Cette principale problématique limite donc la possibilité de récolter quelques éléments de preuves valides permettant de confirmer ou d'infirmer la véracité de l'origine de captures émanant d'un pays tiers. Lors d'une suspicion concernant l'origine d'un lot, l'UE n'ayant pas de légitimité pour diligenter une inspection au sein de l'État tiers concerné, ne pourra agir qu'au travers du système d'inspection de cet État. Si ce dernier est défaillant, des mesures coercitives, allant jusqu'au classement de cet État en État non coopérant pourraient être prises.

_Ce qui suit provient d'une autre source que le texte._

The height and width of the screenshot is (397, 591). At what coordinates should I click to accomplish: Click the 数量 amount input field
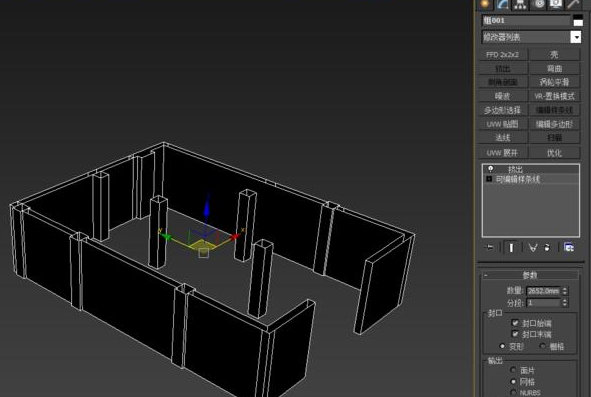pos(544,291)
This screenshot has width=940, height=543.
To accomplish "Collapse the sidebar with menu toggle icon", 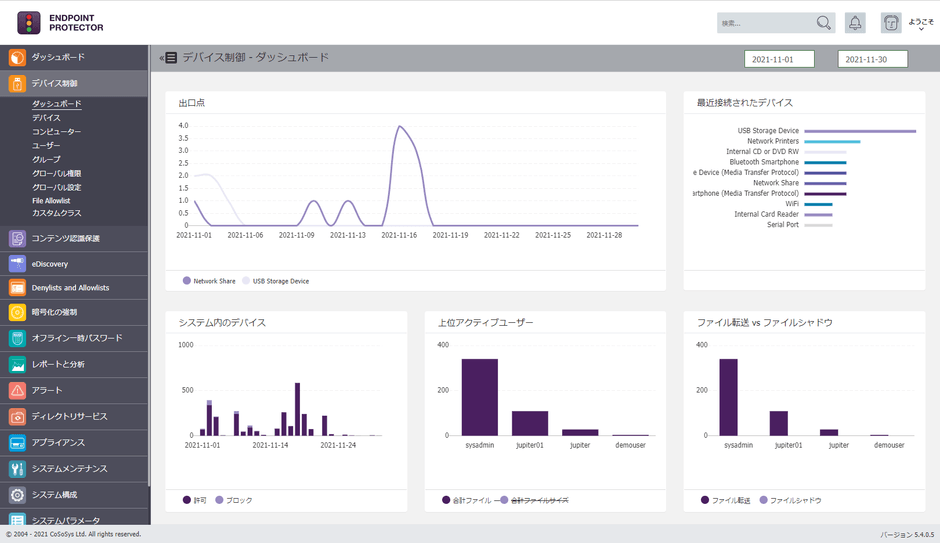I will pyautogui.click(x=168, y=58).
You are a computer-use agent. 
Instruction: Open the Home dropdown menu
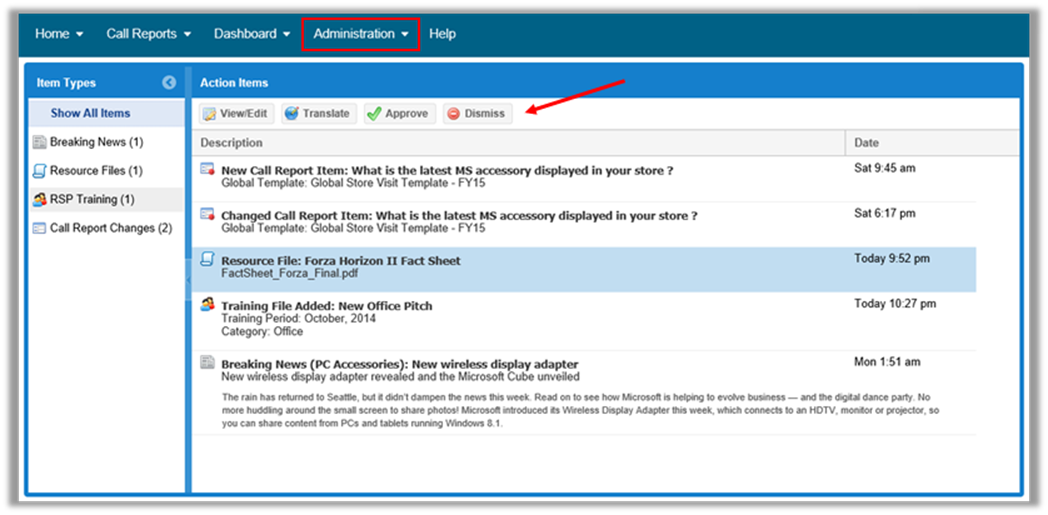59,34
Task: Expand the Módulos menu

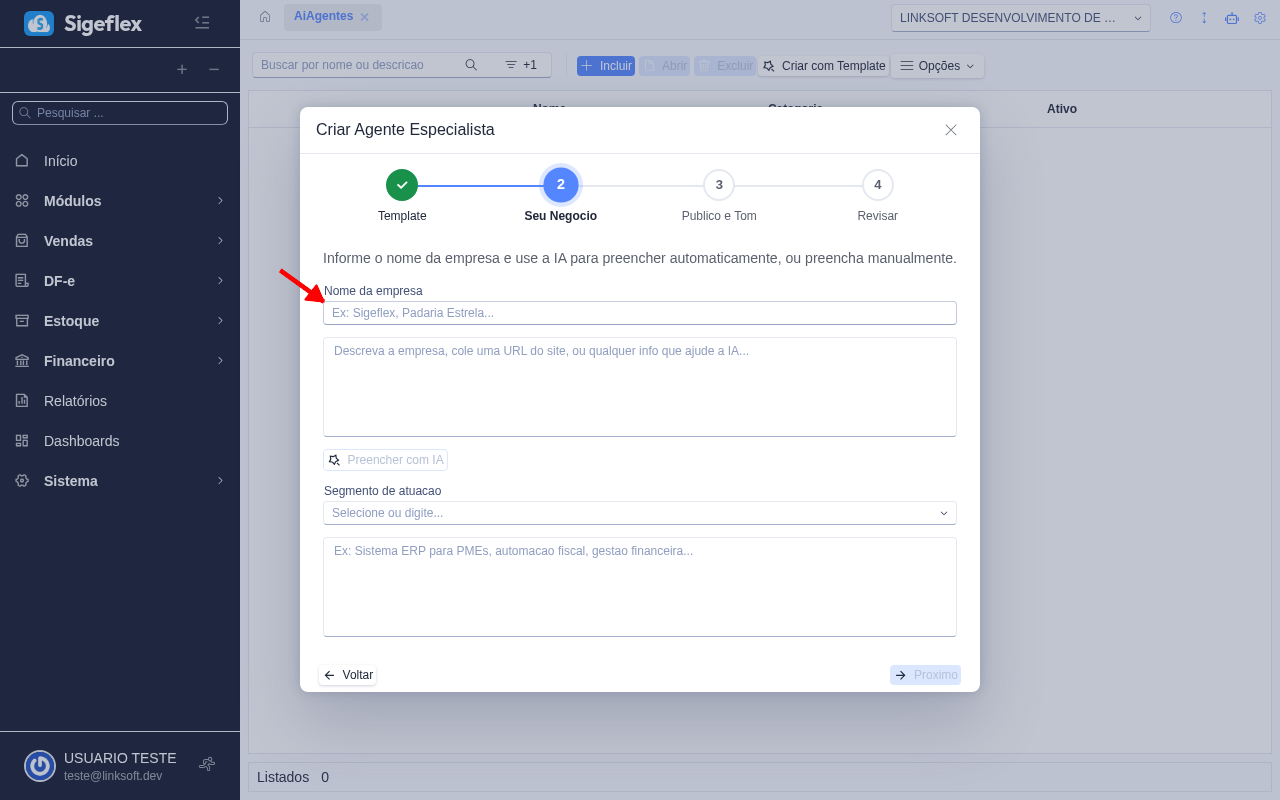Action: pyautogui.click(x=120, y=201)
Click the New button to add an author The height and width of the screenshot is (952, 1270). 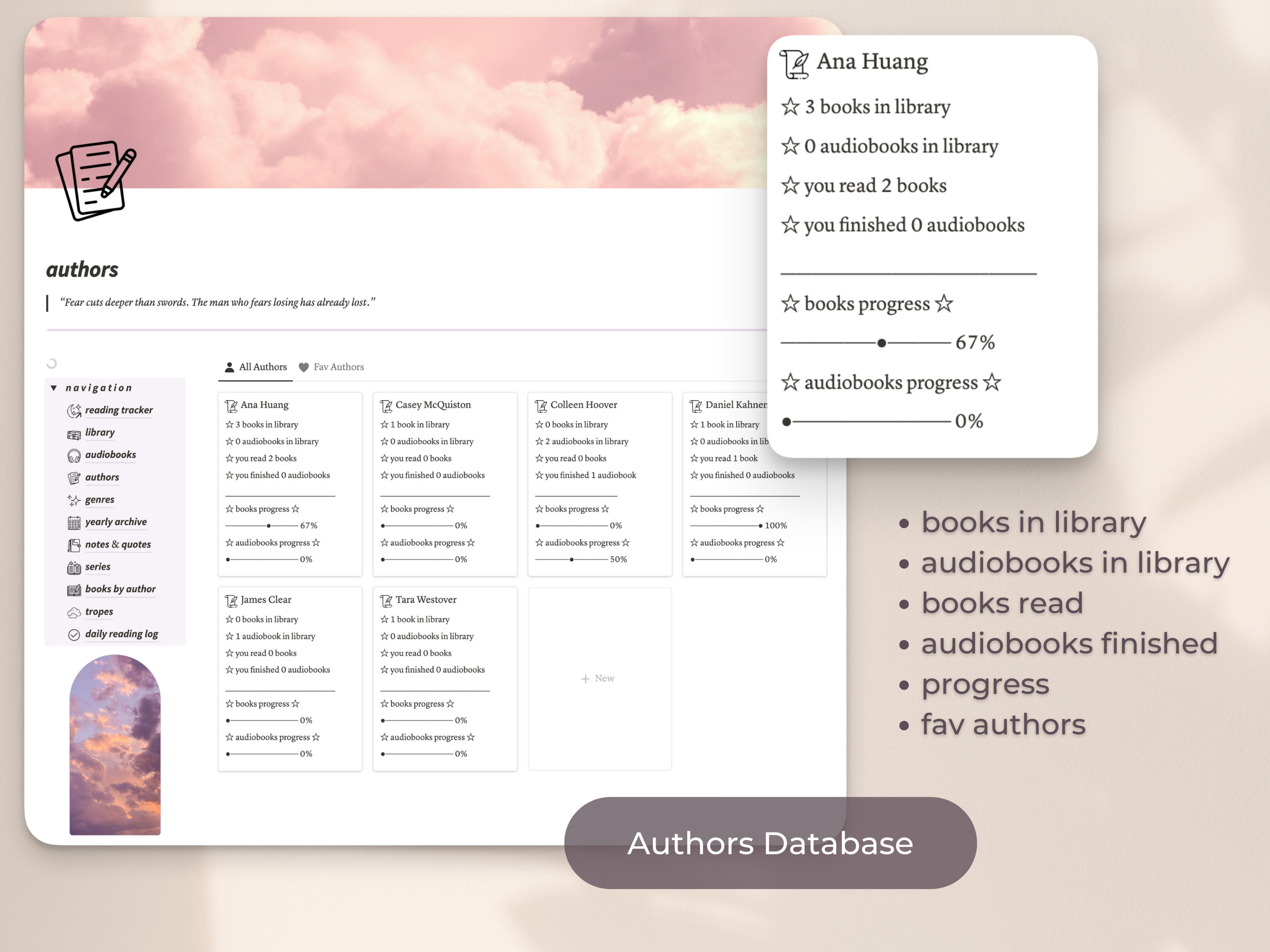click(x=599, y=678)
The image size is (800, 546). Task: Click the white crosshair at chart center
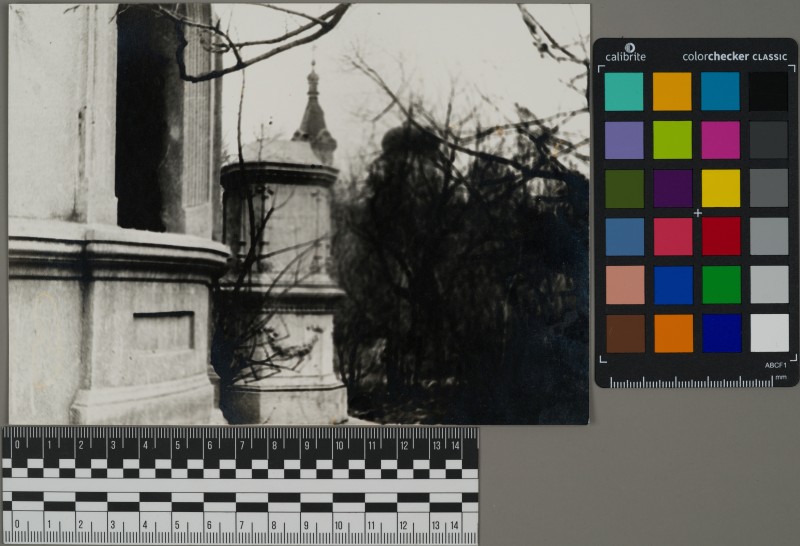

Cependant, au regard du nombre d'inspection menées dans le cadre du contrôle des pêches59, et aux énormes quantités de produits de la mer circulant sur le marché européen (12,3 millions de tonnes en 2011)60, les inspecteurs de l'Union auront beaucoup de difficultés pour vérifier l'origine affichée d'un lot.

Les moyens mis à disposition pour surveiller ces importations, s'articulent sur des priorités. La première d'entre elles étant la sécurité alimentaire. Aussi, un État faisant commerce de denrées alimentaires avec l'Union Européenne doit accepter des conditions d'audit de la Commission. Ainsi, chaque année, l'Office Alimentaire et Vétérinaire (OAV) 61 de la Commission européenne conduit des audits dans des États tiers afin de garantir la bonne qualité sanitaire des produits importés sur le territoire de l'UE.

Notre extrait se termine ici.